100 loops, best of 3: 5.46 msec per loop
$ python -m timeit "for k in range(5000): k+1"
1000 loops, best of 3: 256 usec per loop
What is going on? I know that Numpy arrays and and Python list are different but why is it so much slower to iterate over every point in an array?
I observed this behavior in both Python 2.6 and 2.7 running Numpy 10.1 I believe.
We can do a little sleuthing to figure this out:
>>> import numpy as np
>>> a = np.arange(32)
>>> a
array([ 0, 1, 2, 3, 4, 5, 6, 7, 8, 9, 10, 11, 12, 13, 14, 15, 16,
17, 18, 19, 20, 21, 22, 23, 24, 25, 26, 27, 28, 29, 30, 31])
>>> a.data
<read-write buffer for 0x107d01e40, size 256, offset 0 at 0x107d199b0>
>>> id(a.data)
4433424176
>>> id(a[0])
4424950096
>>> id(a[1])
4424950096
>>> for item in a:
... print id(item)
...
4424950096
4424950120
4424950096
4424950120
4424950096
4424950120
4424950096
4424950120
4424950096
4424950120
4424950096
4424950120
4424950096
4424950120
4424950096
4424950120
4424950096
4424950120
4424950096
4424950120
4424950096
4424950120
4424950096
4424950120
4424950096
4424950120
4424950096
4424950120
4424950096
4424950120
4424950096
4424950120
So what is going on here? First, I took a look at the memory location of the array's memory buffer. It's at 4433424176. That in itself isn't too illuminating. However, numpy stores it's data as a contiguous C array, so the first element in the numpy array should correspond to the memory address of the array itself, but it doesn't:
>>> id(a[0])
4424950096
and it's a good thing it doesn't because that would break the invariant in python that 2 objects never have the same id during their lifetimes.

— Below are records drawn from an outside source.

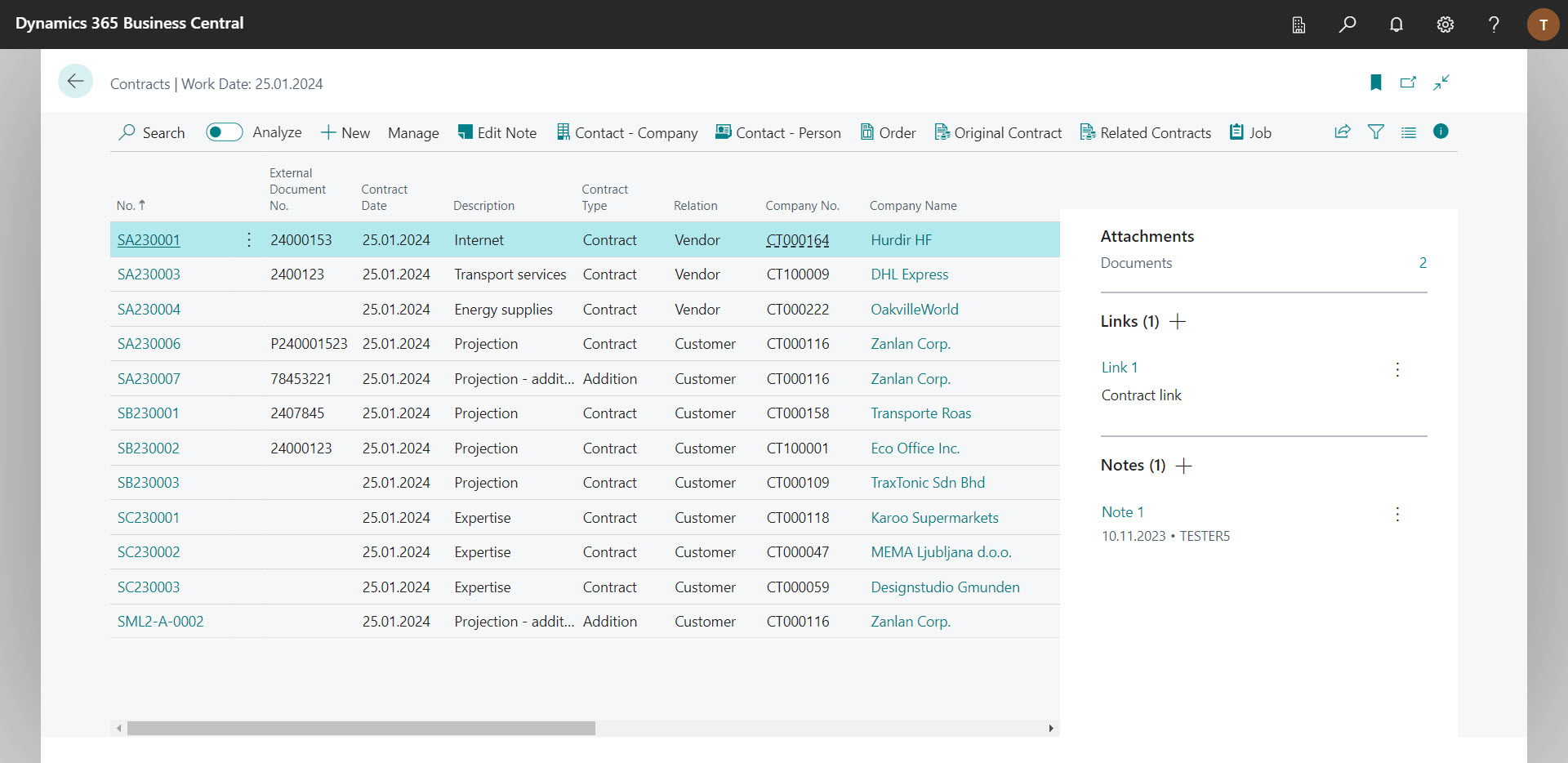Open the Manage menu
Viewport: 1568px width, 763px height.
click(x=413, y=133)
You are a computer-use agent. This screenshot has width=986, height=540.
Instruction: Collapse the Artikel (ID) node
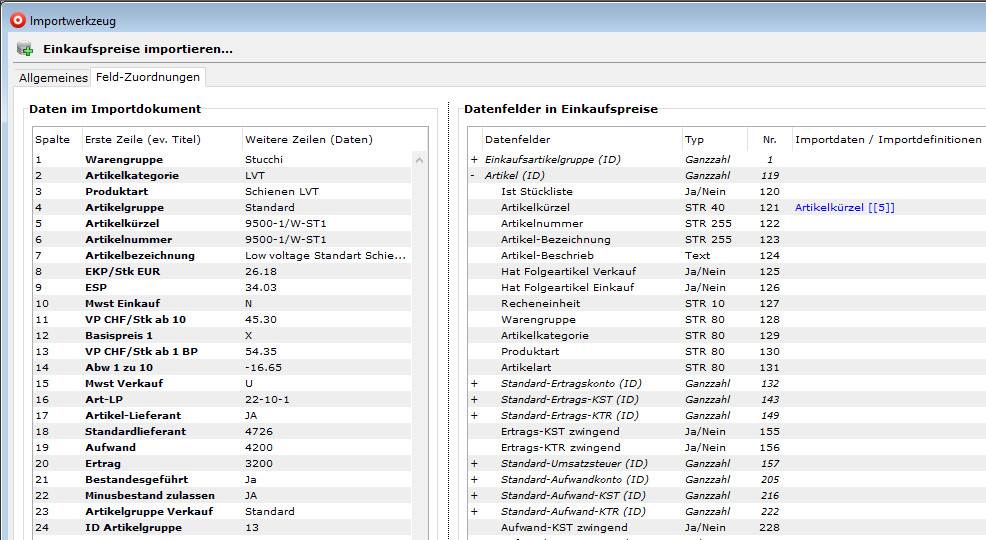[x=474, y=176]

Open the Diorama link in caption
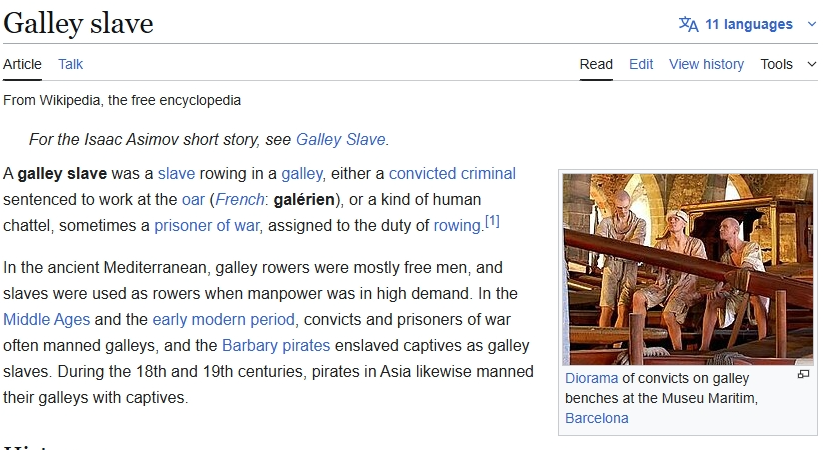[591, 378]
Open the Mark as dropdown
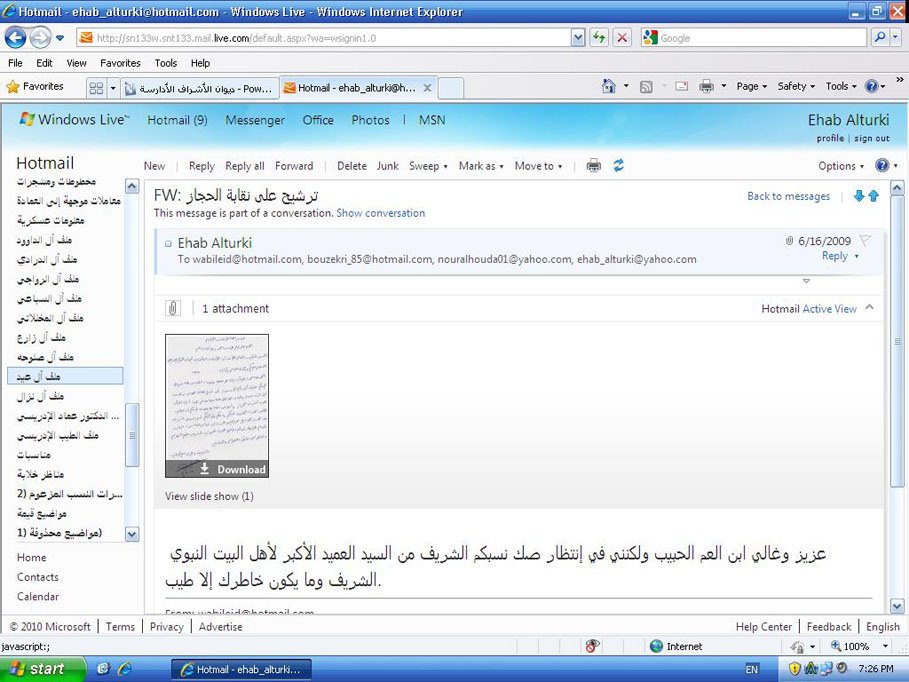The image size is (909, 682). click(x=481, y=166)
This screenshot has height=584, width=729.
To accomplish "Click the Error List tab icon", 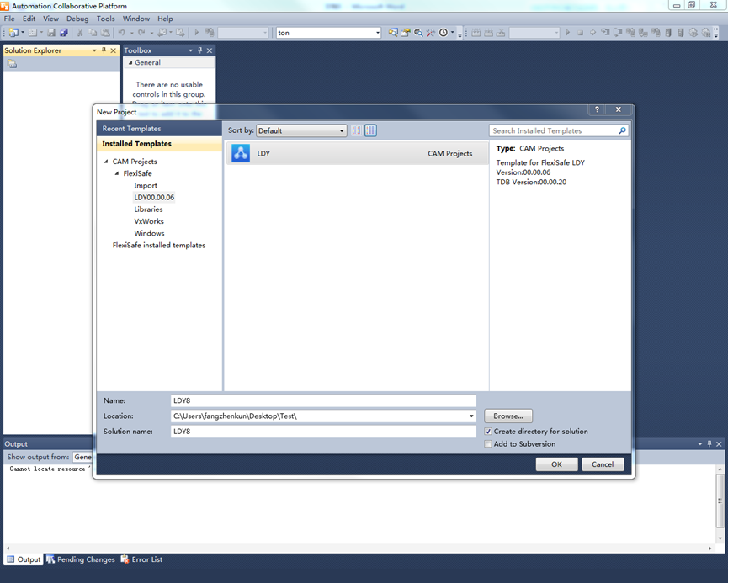I will click(x=125, y=560).
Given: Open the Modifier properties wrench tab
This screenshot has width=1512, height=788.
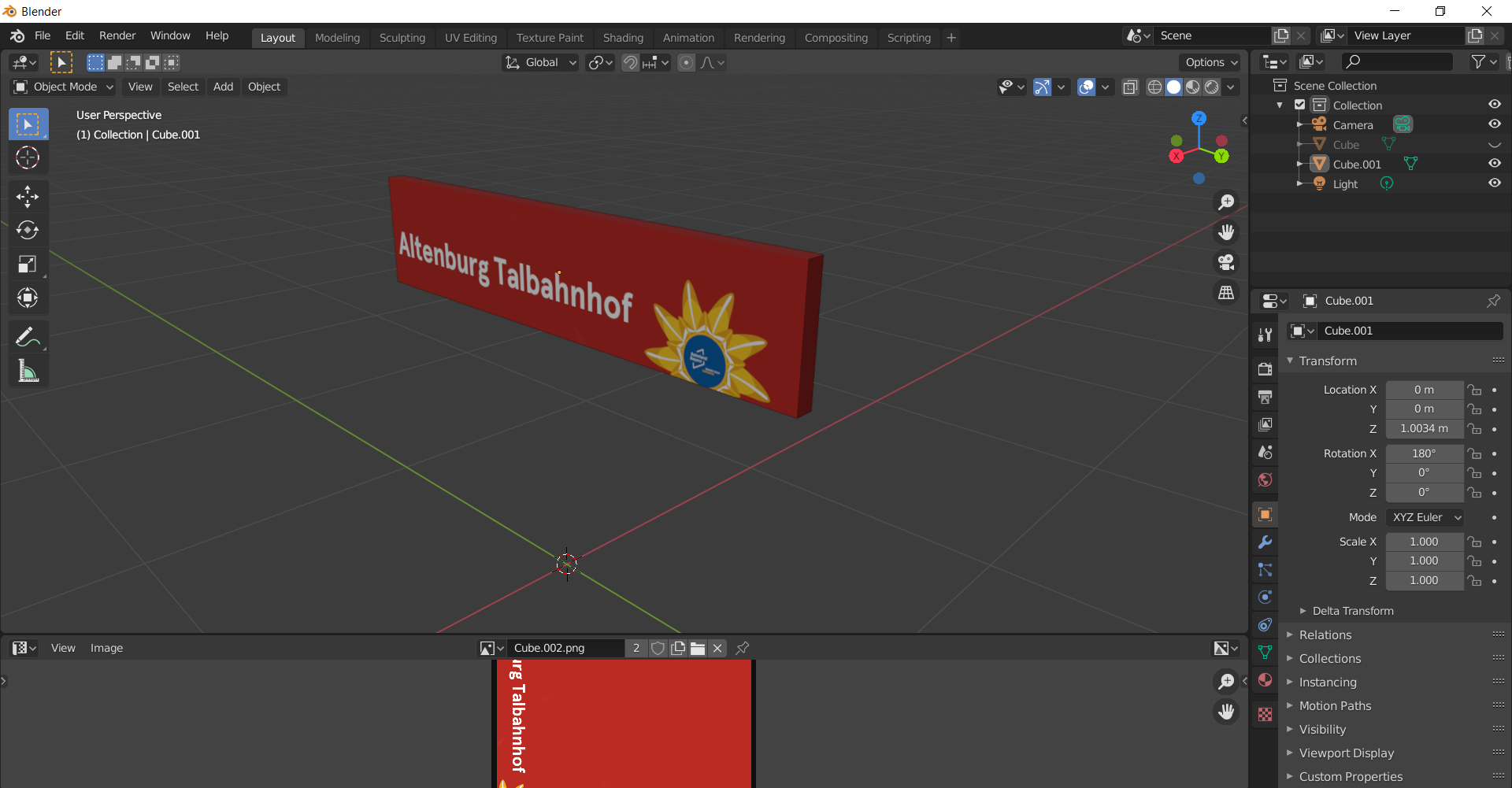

So, how does numpy accomplish this? Well, the answer is that numpy has to wrap the returned object with a python type (e.g. numpy.float64 or numpy.int64 in this case) which takes time if you're iterating item-by-item1. Further proof of this is demonstrated when iterating -- We see that we're alternating between 2 separate IDs while iterating over the array. This means that python's memory allocator and garbage collector are working overtime to create new objects and then free them.
A list doesn't have this memory allocator/garbage collector overhead. The objects in the list already exist as python objects (and they'll still exist after iteration), so neither plays any role in the iteration over a list.
Timing methodology:
Also note, your timings are thrown off a little bit by your assumptions. You were assuming that k + 1 should take about the same amount of time in both cases, but it doesn't. Notice if I repeat your timings without doing any addition:
mgilson$ python -m timeit -s "import numpy" "for k in numpy.arange(5000): k"
1000 loops, best of 3: 233 usec per loop
mgilson$ python -m timeit "for k in range(5000): k"
10000 loops, best of 3: 114 usec per loop
there's only about a factor of 2 difference. Doing the addition however leads to a factor of 5 difference or so:
mgilson$ python -m timeit "for k in range(5000): k+1"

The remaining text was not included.